Teachers in Danvers, Massachusetts, are praising a student-athlete who came forward to detail violent, sexual, homophobic and racist hazing rituals in a high school hockey team locker room.
Danvers High School has been roiled by the description of rituals where players disrobed and were fondled, something dubbed "Gay Tuesday," and where players were roughed up if they didn't shout a racial slur.
"We strongly commend the courageous actions of the hockey player who came forth with these allegations, and we support any other victims who may have been hesitant to do the same," the teachers union wrote.
Boston attorney Mitchell Garabedian, who has represented many Catholic Church abuse victims, called on authorities to investigate what he described as an "institutional coverup."
In-depth news coverage of the Greater Boston Area.
Police and the district attorney's office said the unnamed hockey player declined to file a criminal complaint, so they cannot pursue charges.
But Massachusetts Attorney General Maura Healey's office said Friday it is seeking additional information about the allegations.
"Racism, homophobia, and bigotry of any kind have no place in our locker rooms, rinks and playing fields. If you think sports are about bullying and hazing, you're losing, and our kids are paying the price," Healey wrote in social media posts this week.

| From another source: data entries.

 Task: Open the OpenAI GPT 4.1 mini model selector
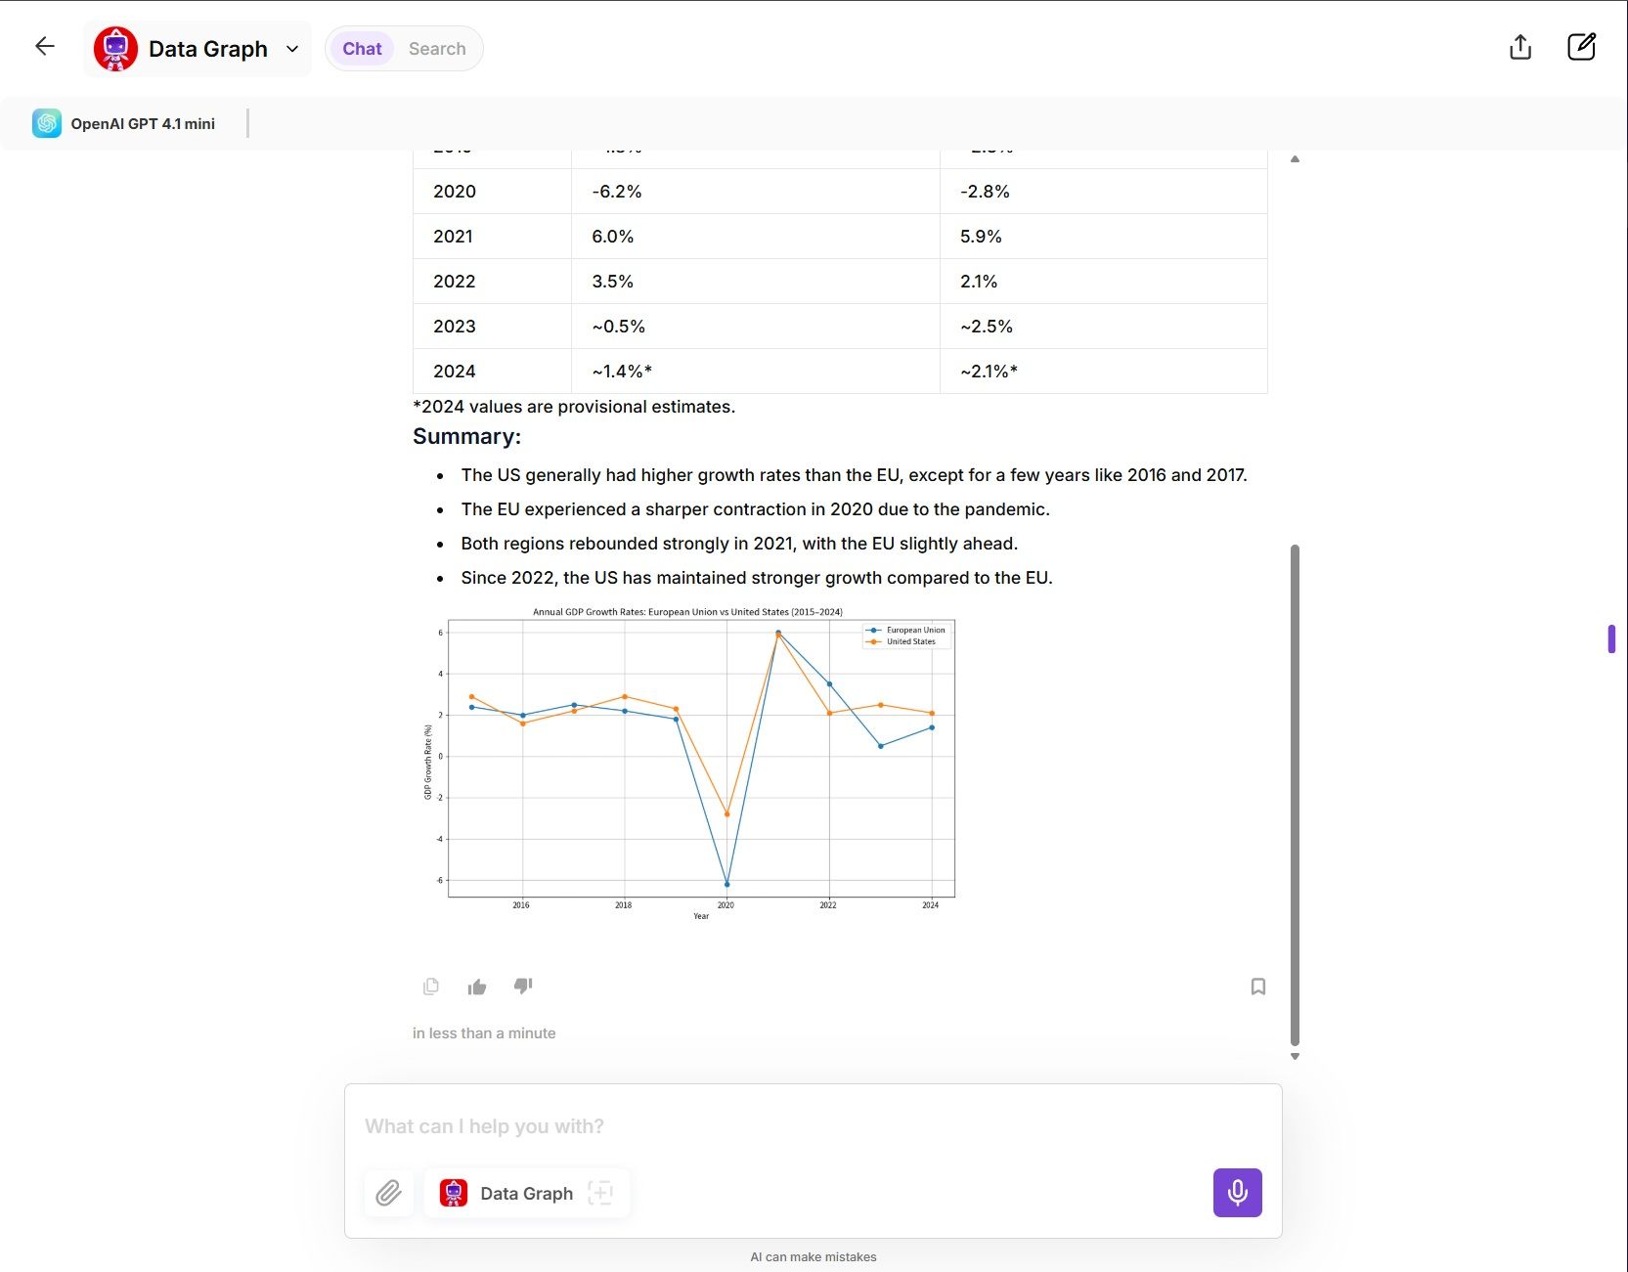(x=124, y=123)
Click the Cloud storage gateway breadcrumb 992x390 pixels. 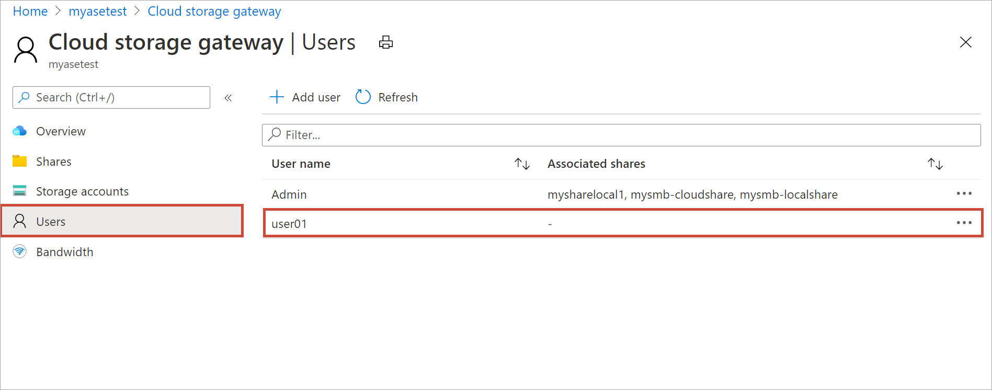point(214,12)
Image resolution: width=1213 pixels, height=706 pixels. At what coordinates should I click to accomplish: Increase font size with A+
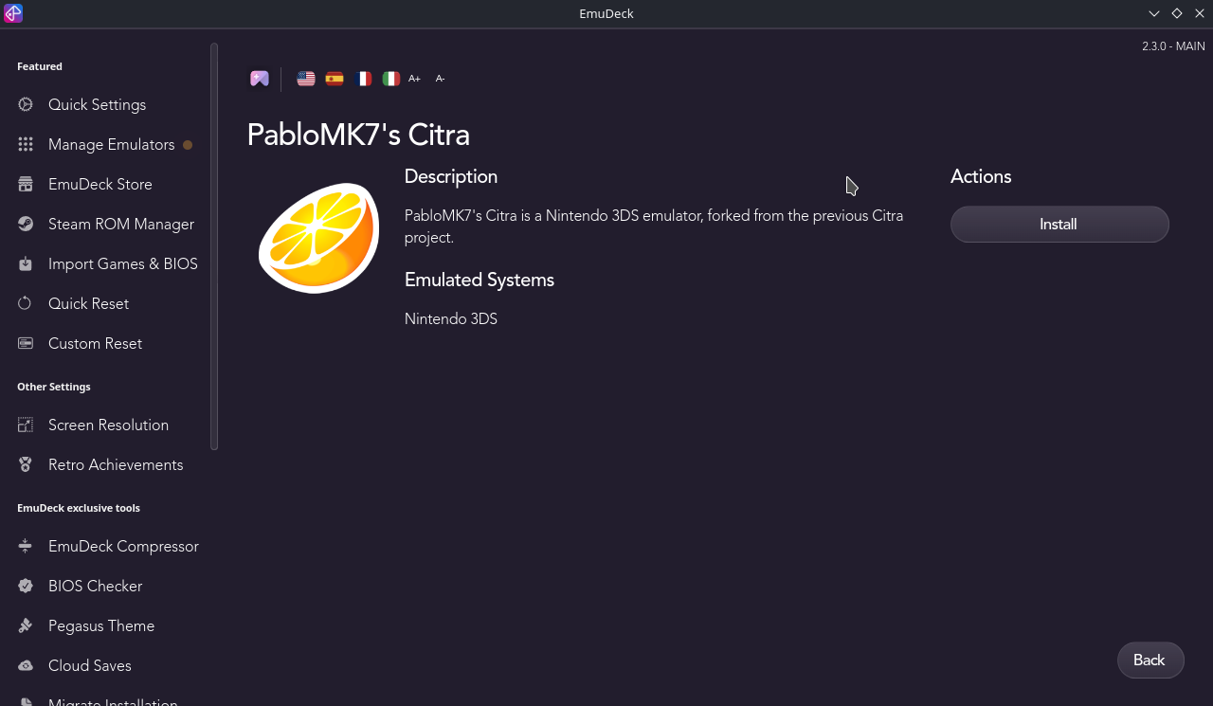414,79
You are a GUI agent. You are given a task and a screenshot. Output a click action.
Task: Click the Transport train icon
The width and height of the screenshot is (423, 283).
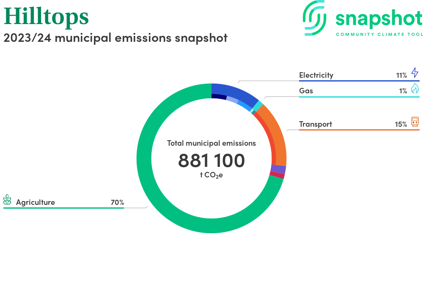pyautogui.click(x=415, y=122)
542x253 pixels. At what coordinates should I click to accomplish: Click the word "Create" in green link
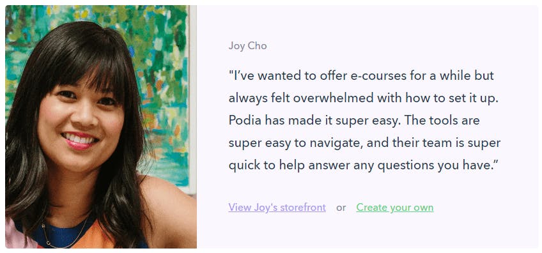coord(371,208)
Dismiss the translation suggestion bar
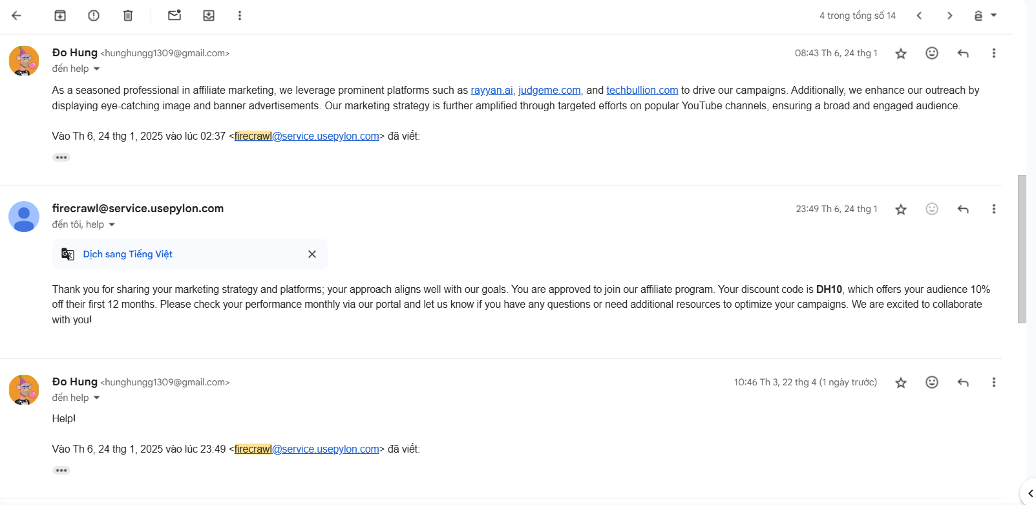The width and height of the screenshot is (1036, 505). tap(312, 254)
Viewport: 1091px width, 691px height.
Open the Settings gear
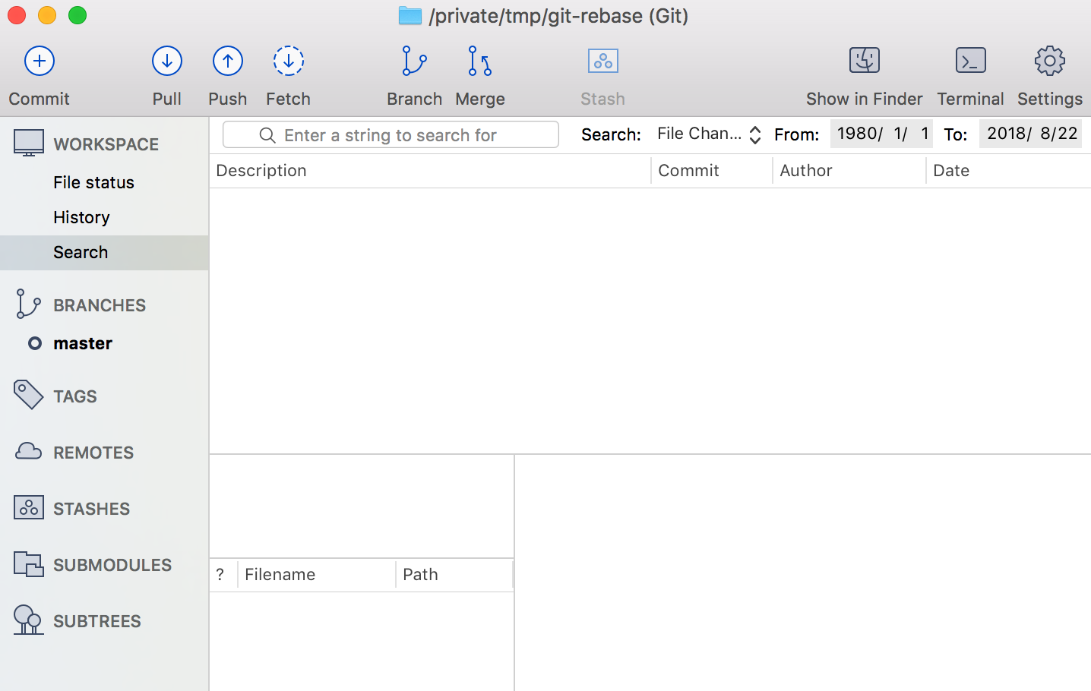coord(1049,62)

During a contentious Danvers School Committee meeting Monday night, community members questioned why nothing has been done since the report was first made.
A recent Boston Globe article accused town leaders of covering up the alleged misconduct by the team, whose coach was a prominent Danvers police sergeant. He has denied knowledge of the incident and since resigned.
Some of this “behavior” was physical, during what is being reported as weekly locker-room hazing rituals, the Globe reported. There were also offensive language reportedly exchanged over group texts, making reference to the Holocaust and mocking an image of a Black Danvers High student, suggesting he was being lynched.